Disertasi mengangkat tema tentang Pemberantasan Korupsi Melalui Prinsip Ultimum Remidium: Suatu Strategi Pengembalian Kerugian Keuangan Negara. Menyoroti bahwa keberadaan UU Tipikor, KUHAP, maupun KUHP belum memadai dalam mencegah sekaligus memberantas korupsi. Karenanya perlu didukung penerapan prinsip ultimum remidium berupa pengembalian kerugian negara.
“Penelitian ini dapat mengubah mindset penegakan hukum di Indonesia, khususnya dalam pemberantasan tindak pidana korupsi, dari pendekatan retributif (menghukum dengan ekspektasi menimbulkan deterent effect) ke pendekatan restoratif (pemulihan kerugian negara) dengan mengupayakan penyelesaian secara menyeluruh berdasarkan prinsip ultimum remedium dengan mengedepankan teori negara kesejahteraan, teori hukum dekonstruksi, dan teori hukum progresif,” ujar Bamsoet usai menguji Seminar Hasil Riset disertasi Ahmad Sahroni, di Universitas Borobudur, Jakarta, Sabtu (16/3/24).
Turut hadir antara lain, Ko-Promotor Disertasi yang juga Direktur Pascasarjana Universitas Borobudur Prof. Faisal Santiago, dan penguji internal Dr. Ahmad Redi.
Ketua DPR RI ke-20 dan mantan Ketua Komisi III DPR RI bidang Hukum, HAM, dan Keamanan ini menjelaskan, penerapan prinsip ultimum remedium pada pemberantasan korupsi dapat diartikan memberikan kesempatan penyidik untuk menerapkan prosedur hukum administrasi atau hukum perdata terlebih dahulu. Apabila kedua jalur tersebut dianggap tidak mampu mencapai tujuannya, maka hukum pidana dijadikan sebagai jalan terakhir.

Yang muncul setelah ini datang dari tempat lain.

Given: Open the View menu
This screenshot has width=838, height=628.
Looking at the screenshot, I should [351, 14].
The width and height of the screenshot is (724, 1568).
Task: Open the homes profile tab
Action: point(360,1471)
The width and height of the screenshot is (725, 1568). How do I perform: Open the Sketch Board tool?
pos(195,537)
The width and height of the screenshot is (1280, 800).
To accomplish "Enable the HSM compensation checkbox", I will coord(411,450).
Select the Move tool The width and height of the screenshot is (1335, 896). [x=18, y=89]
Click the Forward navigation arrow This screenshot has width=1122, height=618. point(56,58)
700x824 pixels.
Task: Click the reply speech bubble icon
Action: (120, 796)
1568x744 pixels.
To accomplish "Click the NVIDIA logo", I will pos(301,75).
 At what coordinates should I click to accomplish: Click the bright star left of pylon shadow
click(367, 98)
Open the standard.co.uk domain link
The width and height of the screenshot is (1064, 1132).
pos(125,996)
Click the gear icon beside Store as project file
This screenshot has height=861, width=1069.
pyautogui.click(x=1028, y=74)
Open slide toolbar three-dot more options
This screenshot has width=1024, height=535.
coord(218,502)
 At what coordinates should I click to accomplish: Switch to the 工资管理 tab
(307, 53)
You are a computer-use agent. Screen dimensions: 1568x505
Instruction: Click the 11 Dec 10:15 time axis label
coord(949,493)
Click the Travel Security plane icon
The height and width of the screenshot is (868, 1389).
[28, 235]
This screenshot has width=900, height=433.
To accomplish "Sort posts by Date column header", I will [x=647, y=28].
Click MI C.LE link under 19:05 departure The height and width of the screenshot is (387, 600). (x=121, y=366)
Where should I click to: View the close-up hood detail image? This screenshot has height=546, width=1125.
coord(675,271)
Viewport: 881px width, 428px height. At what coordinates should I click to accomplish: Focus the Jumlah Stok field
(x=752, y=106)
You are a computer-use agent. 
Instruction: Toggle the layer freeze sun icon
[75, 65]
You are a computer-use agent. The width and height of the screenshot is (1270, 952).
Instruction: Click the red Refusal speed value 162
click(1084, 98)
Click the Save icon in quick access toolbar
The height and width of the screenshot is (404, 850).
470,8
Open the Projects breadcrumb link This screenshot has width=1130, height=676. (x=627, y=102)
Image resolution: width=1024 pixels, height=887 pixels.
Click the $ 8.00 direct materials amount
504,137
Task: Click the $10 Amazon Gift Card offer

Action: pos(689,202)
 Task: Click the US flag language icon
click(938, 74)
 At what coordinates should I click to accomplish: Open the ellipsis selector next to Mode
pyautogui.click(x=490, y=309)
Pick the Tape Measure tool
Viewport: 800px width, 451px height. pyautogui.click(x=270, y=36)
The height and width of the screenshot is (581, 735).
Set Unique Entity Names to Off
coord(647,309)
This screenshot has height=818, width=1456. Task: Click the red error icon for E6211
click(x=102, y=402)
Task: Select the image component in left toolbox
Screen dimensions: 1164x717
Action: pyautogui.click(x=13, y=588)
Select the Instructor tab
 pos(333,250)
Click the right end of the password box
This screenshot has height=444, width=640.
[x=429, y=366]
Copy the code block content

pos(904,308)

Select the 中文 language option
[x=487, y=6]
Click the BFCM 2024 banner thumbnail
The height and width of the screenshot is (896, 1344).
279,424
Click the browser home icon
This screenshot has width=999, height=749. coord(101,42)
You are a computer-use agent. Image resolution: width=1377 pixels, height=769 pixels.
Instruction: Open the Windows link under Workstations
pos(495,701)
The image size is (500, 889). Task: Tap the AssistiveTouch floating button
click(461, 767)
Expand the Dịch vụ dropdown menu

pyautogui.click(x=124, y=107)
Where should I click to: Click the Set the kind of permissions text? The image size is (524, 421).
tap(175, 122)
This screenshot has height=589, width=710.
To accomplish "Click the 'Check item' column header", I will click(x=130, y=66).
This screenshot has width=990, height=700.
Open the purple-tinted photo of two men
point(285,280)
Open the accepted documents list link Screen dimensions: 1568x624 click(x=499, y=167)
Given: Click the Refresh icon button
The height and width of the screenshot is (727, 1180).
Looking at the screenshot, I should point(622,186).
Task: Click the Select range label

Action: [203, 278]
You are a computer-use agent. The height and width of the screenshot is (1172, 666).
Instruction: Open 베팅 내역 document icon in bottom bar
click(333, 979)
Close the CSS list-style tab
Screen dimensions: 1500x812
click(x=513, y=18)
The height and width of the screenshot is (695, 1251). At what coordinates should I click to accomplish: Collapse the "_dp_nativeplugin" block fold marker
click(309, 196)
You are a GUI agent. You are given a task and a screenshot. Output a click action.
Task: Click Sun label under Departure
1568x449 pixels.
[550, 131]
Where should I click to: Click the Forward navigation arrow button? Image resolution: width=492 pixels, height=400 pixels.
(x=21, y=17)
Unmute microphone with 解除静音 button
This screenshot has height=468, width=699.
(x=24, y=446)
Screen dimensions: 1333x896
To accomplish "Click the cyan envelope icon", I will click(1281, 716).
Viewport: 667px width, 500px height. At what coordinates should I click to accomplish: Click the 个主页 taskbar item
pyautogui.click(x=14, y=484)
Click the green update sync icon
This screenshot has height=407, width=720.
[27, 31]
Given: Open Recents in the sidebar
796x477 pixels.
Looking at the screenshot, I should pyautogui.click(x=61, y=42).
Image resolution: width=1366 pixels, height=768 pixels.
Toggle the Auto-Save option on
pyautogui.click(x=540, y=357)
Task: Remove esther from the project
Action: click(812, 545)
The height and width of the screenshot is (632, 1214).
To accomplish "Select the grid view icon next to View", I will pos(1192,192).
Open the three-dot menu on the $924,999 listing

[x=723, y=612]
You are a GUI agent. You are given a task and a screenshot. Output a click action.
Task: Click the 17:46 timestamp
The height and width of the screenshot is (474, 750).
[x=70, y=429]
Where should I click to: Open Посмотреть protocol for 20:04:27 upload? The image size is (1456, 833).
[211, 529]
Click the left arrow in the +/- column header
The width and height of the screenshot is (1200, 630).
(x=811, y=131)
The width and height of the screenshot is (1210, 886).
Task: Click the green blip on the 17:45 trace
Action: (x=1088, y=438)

“Karena itu, penelitian ini juga menekankan pentingnya pemahaman penyidik mengenai peraturan perundang-undangan administrasi terhadap tindak pidana yang diatur dalam berbagai UU sektoral. Misalnya, sesuai pasal 20 UU No. 15/2004 tentang Pemeriksaan Pengelolaan dan Tanggung Jawab Keuangan Negara, jika ada temuan BPK yang mengindikasikan adanya kerugian negara karena masalah administrasi, maka diberikan waktu selama 60 hari kepada pihak tersebut untuk mengklarifikasi sekaligus mengembalikan kerugian negara, sehingga tidak serta merta langsung proses pidana,” jelas Bamsoet.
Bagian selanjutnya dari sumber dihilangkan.